The Gift_ Creativity and the Artist in the Modern World - Lewis Hyde [119]
In the middle of the nineteenth century the American spirit was largely absorbed in an expanding and self-confident mercantilism. The Industrial Revolution had arrived in the New World. And what was our poet’s relationship to this part of the native spirit? He was in love with it, or with a part of it at least. Whitman is a sort of Richard Henry Dana, Jr., for poets, whose Vistas “cheerfully include … a practical, stirring, worldly, money-making, even materialistic character …,” whose “theory includes riches, and the getting of riches …” What Whitman loved was the shimmer, the bustle, the electric excitement of the marketplace, not the practical aspects of making a living. He participated sensually in trade. In a letter to Peter Doyle he offers an emblematic description of his delight, sitting atop an omnibus in New York City:
If it is very pleasant … [I] ride a trip with some driver-friend on Broadway from 23 rd street to Bowling Green, three miles each way. You know it is a never-ending amusement & study & recreation for me to ride a couple of hours, of a pleasant afternoon, on a Broadway stage in this way. You see everything as you pass, a sort of living, endless panorama—shops, & splendid buildings, & great windows, & on the broad sidewalks crowds of women, richly-dressed, continually passing, altogether different, superior in style & looks from any to be seen any where else—in fact a perfect stream of people, men too dressed in high style, & plenty of foreigners—& then in the streets the thick crowd of carriages, stages, carts, hotel & private coaches, & in fact all sorts of vehicles & many first-class teams, mile after mile, & the splendor of such a great street & so many tall, ornamental, noble buildings, many of them of white marble, & the gayety & motion on every side—You will not wonder how much attraction all this is, on a fine day, to a great loafer like me, who enjoys so much seeing the busy world move by him, & exhibiting itself for his amusement, while he takes it easy & just looks on & observes.

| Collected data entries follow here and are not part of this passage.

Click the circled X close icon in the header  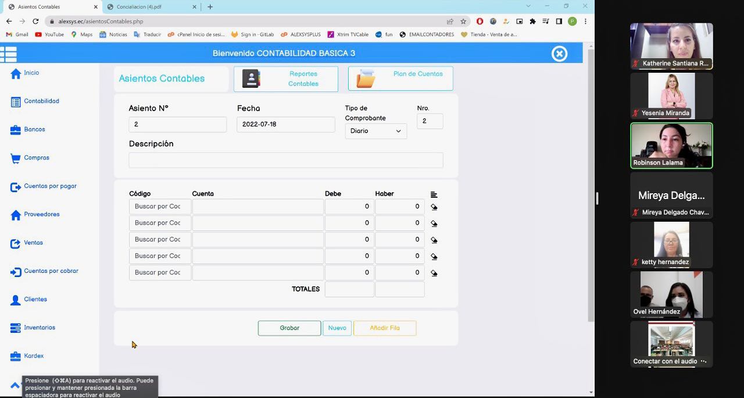click(x=559, y=54)
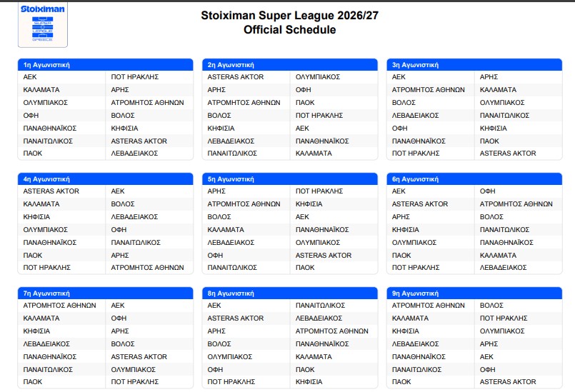
Task: Click ΑΤΡΟΜΗΤΟΣ ΑΘΗΝΩΝ home team in 7η Αγωνιστική
Action: [60, 306]
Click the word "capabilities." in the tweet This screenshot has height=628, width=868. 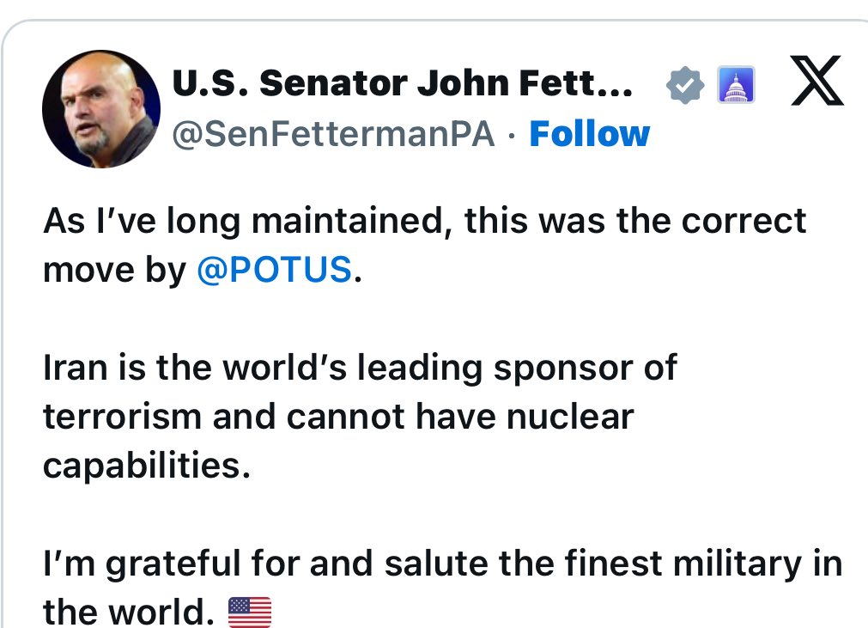(146, 466)
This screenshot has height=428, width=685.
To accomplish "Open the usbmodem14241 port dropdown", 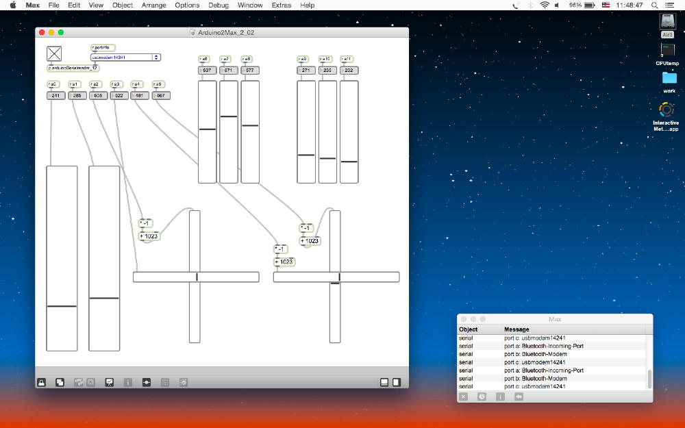I will tap(125, 58).
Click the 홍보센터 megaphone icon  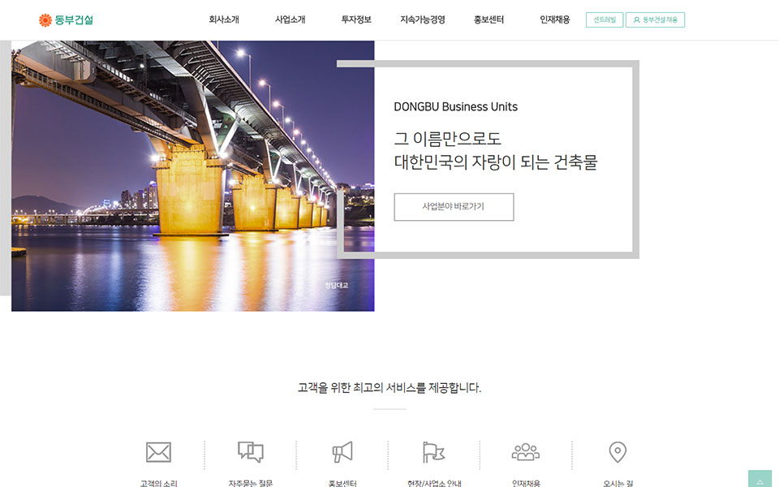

In Democratic Vistas, Whitman ends a similar catalog of city delights saying that they “completely satisfy my senses of power, fulness, motion, &c, give me, through such senses and appetities, and through my esthetic conscience, a continued exaltation and absolute fulfilment.” This sensual participation in the liveliness of the market, along with Whitman’s credo— “all are invited”—means we find in him no reflexive antagonism toward the buyers and sellers. In life as in the poetry, he identifies as readily with the “nonchalant” farmer as with the Yankee “ready for trade.”
But, of course, Whitman stays seated on top of the omnibus, he doesn’t get down and take a job with the fruit vendor. The wealth accumulated by the men along Broadway is different from that of the man who writes, “I will carefully earn riches to be carried with me after the death of my body …,” or who says that “Charity and personal force are the only investments worth anything.” Whitman admits the traders as a part of his identity, but he is not a trader. They “are not the Me myself.”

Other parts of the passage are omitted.